La mecánica cuántica cuenta con todo tipo de características extrañas, una de ellas es la superposición cuántica, la circunstancia peculiar en la que las partículas parecen estar en dos o más lugares o estados a la vez. Ahora, un grupo internacional de físicos dirigido por el Instituto de Tecnología Stevens, la Universidad de Viena y la Universidad de Queensland voltea esa descripción sobre su cabeza, mostrando que las partículas no son los únicos objetos que pueden existir en un estado de superposición, también el tiempo.

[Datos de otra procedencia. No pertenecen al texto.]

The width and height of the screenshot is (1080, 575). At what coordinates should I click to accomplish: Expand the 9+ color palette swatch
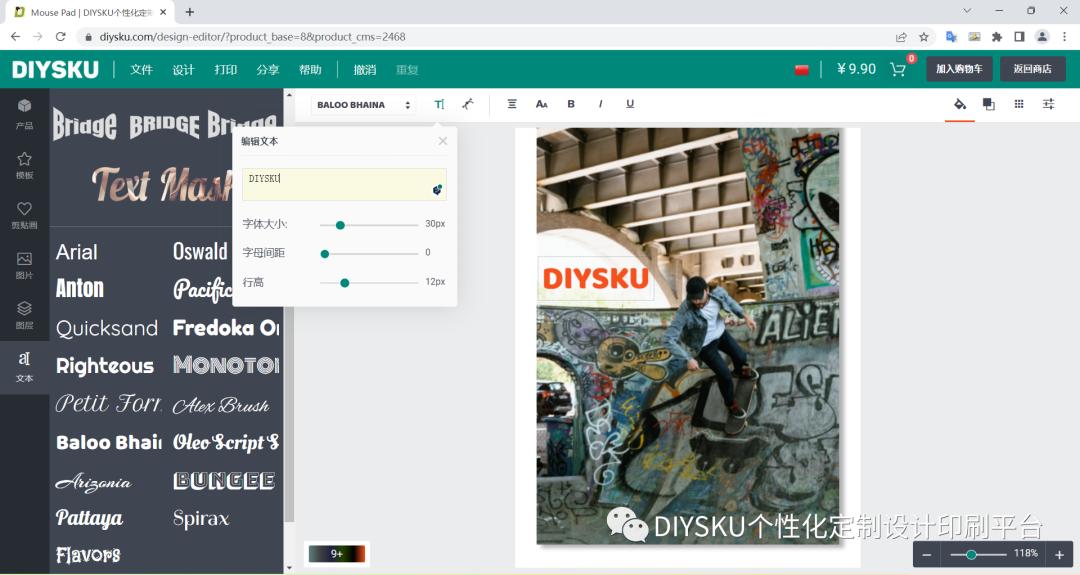(x=337, y=553)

«La secuencia de eventos puede volverse mecánica cuántica», dijo el coautor Igor Pikovski, físico del Centro de Ciencia e Ingeniería Cuántica del Instituto de Tecnología Stevens. «Observamos el orden temporal cuántico donde no hay distinción entre un evento que causa el otro o viceversa».

 

El trabajo, publicado en la edición del 22 de agosto de Nature Communications, se encuentra entre los primeros en revelar las propiedades cuánticas del tiempo, por lo que el flujo del tiempo no observa una flecha directa hacia adelante, pero una donde la causa y el efecto pueden coexistir en dirección hacia adelante y hacia atrás. En la próxima era de las computadoras cuánticas, el trabajo es particularmente prometedor: las computadoras cuánticas que explotan el orden cuántico de realizar operaciones podrían vencer a los dispositivos que operan utilizando solo secuencias fijas.

 

Para mostrar este escenario, Pikovski y sus colegas fusionaron dos teorías aparentemente conflictivas: mecánica cuántica y relatividad general, para llevar a cabo un experimento Gedanken, una forma de usar la imaginación para investigar la naturaleza de las cosas. El equipo, formado por Pikovski, Magdalena Zych, Fabio Costa y Caslav Brukner, comenzó haciendo la pregunta, «¿qué mediría un reloj si estuviera influenciado por un objeto masivo en un estado de superposición cuántica, es decir, tanto cerca como lejos al mismo tiempo? ¿hora?»